Lynch knelt down and took a drink from the whiskey bottle, deciding it was late enough after all.
“I saw them die,” Hayes said, still pressing the towel to his cheek. “Clem. Roach. Owen. I missed with the fire and he came at us with his razor. Cut through the men like they
were butter. Nobody got off more than one steady shot.”
Lynch took another pull, imagining the scene. Fire at one end of the saloon, a retreat to the back.
“I tried a second bottle, got it lit and thrown. Missed with that, too, and the whole place was afire after that. He started tossing folks around. Even the dead folks, he tossed. I think he liked it. He liked watching us go flying like that. Like we was nothing but rag dolls.”
Hayes looked around his spot in the grass.
“He tossed me after he lit into me with that razor. Must have thrown me through the goddamn wall.”
A cloud drifted across the sun, dropping them in shadow. Hayes coughed into his lap, spitting up something black and wet.
“Did you see her, Father? You see Ingrid?”
“Yes. I did.”
“She’s dead, too.”
“Yes. She died in front of the saloon, in the street. She got clear of the fire but not him.”

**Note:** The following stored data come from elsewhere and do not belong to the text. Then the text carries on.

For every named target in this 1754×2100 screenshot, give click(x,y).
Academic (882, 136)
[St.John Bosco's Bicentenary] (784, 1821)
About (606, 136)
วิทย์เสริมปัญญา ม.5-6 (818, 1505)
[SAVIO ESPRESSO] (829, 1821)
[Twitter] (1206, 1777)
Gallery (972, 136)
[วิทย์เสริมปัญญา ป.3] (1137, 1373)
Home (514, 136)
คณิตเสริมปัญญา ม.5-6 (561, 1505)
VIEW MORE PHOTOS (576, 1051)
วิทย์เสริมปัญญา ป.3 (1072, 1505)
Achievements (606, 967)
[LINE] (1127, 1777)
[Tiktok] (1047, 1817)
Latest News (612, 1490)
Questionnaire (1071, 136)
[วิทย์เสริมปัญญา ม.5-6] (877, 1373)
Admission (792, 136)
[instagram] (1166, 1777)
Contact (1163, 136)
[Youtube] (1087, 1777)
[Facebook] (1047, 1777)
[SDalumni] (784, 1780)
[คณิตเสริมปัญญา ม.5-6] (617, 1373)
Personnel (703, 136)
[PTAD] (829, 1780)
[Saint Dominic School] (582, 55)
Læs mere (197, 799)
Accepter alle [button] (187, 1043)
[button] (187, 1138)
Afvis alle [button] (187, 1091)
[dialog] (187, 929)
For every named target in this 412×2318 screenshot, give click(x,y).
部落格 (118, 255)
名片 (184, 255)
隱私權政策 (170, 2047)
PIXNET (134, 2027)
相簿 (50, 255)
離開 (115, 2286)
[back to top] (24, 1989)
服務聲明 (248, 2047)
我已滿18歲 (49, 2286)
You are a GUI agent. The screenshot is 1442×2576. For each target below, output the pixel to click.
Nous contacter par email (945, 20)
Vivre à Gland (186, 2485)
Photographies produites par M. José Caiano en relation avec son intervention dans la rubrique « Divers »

Hayes doubled over further, until his forehead nearly touched his knees. He coughed and spat again.
“She fought him until the end. She pulled a gun.”
Hayes looked up and searched the priest’s face.
“You saw her die. From your church, you saw her.”
The priest nodded, clutching his folded elbows with both hands. Hayes sniffed and wiped a smear of ointment from the corner of his mouth.
“I don’t blame you, Father. If I was you, I’d have done the same.”
Father Lynch turned his face to the clouded sky, feeling the wind on his face and how it blew through his gray hair. He could feel no blessing in it.